Re: [PATCH tip/core/rcu 06/10] trace: Eliminate cond_resched_rcu_qs() in favor of cond_resched()
From: Paul E. McKenney
Date: Thu Mar 01 2018 - 15:48:56 EST
On Thu, Mar 01, 2018 at 12:04:04AM -0500, Steven Rostedt wrote:
> On Wed, 28 Feb 2018 17:21:44 -0800
> "Paul E. McKenney" <paulmck@xxxxxxxxxxxxxxxxxx> wrote:
>
> > > Perhaps, still think this is a special case. That said, perhaps
> > > cond_resched isn't done in critical locations as it's a place that is
> > > explicitly stating that it's OK to schedule.
> >
> > Building on your second sentence, when you are running a non-production
> > stress test, adding an extra function call and conditional branch to
> > cond_resched() should not be a problem.
> >
> > So how about the (still untested) patch below?
> >
> > Thanx, Paul
> >
> > ------------------------------------------------------------------------
> >
> > commit e9a6ea9fc2542459f9a63cf2b3a0264d09fbc266
> > Author: Paul E. McKenney <paulmck@xxxxxxxxxxxxxxxxxx>
> > Date: Sun Feb 25 10:40:44 2018 -0800
> >
> > EXP sched: Make non-production PREEMPT cond_resched() help Tasks RCU
> >
> > In CONFIG_PREEMPT=y kernels, cond_resched() is a complete no-op, and
> > thus cannot help advance Tasks-RCU grace periods. However, such grace
> > periods are only an issue in non-production benchmarking runs of the
> > Linux kernel. This commit therefore makes cond_resched() invoke
> > rcu_note_voluntary_context_switch() for kernels implementing Tasks RCU
> > even in CONFIG_PREEMPT=y kernels.
> >
> > Reported-by: Steven Rostedt <rostedt@xxxxxxxxxxx>
> > Signed-off-by: Paul E. McKenney <paulmck@xxxxxxxxxxxxxxxxxx>
> >
> > diff --git a/include/linux/sched.h b/include/linux/sched.h
> > index b161ef8a902e..970dadefb86f 100644
> > --- a/include/linux/sched.h
> > +++ b/include/linux/sched.h
> > @@ -1589,6 +1589,12 @@ static inline int test_tsk_need_resched(struct task_struct *tsk)
> > */
> > #ifndef CONFIG_PREEMPT
> > extern int _cond_resched(void);
> > +#elif defined(CONFIG_TRACEPOINT_BENCHMARK)
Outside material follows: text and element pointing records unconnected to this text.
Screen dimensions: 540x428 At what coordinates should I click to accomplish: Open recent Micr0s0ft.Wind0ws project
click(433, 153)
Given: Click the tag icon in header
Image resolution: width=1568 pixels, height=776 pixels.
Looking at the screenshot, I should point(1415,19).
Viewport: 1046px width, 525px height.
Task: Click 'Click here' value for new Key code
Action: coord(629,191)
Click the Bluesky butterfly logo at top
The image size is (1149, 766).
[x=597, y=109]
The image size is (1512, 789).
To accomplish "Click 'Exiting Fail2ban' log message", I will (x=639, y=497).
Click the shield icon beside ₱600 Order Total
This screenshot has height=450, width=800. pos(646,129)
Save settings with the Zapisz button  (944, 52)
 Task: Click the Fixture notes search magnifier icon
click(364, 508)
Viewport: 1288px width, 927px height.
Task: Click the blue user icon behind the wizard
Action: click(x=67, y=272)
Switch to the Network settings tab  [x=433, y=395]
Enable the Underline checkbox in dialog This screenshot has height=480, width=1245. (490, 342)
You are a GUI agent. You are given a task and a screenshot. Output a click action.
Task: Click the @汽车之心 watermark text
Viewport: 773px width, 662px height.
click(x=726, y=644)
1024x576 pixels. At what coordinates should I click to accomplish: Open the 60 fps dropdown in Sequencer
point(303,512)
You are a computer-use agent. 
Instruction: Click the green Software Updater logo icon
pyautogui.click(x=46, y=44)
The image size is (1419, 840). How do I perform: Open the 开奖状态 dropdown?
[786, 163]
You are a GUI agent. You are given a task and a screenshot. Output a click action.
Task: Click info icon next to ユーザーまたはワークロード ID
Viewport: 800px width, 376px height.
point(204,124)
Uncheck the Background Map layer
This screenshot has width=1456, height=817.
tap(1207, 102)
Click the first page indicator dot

> > +static inline int _cond_resched(void)
> > +{
> > + rcu_note_voluntary_context_switch(current);
>
> The thing I hate about this is that it is invasive to code outside of
> the tracepoint benchmark. Why do the rcu_note_voluntary_context_switch
> here and not in the tracepoint code? Seems odd to have it called
> everywhere in the kernel when it is only needed by the benchmark
> tracepoint code.
Understood, and I am not completely devoid of sympathy for that view.
My problem with adding rcu_note_voluntary_context_switch() is that it
is a pretty deep detail of RCU.
Hmmm... I wasn't happy with your original use of cond_resched_rcu_qs()
because it is now a rather strange thing. However, this discussion has
helped me to understand that its real distinction over cond_resched()
as things stand now is that is provides a quiescent state for Tasks RCU.
So how about I rename cond_resched_rcu_qs() to cond_resched_tasks_rcu_qs(),
which at least gives a hint as to where it needs to be used?
Would that work for you?
Thanx, Paul
> -- Steve
>
>
>
> > + return 0;
> > +}
> > #else
> > static inline int _cond_resched(void) { return 0; }
> > #endif
>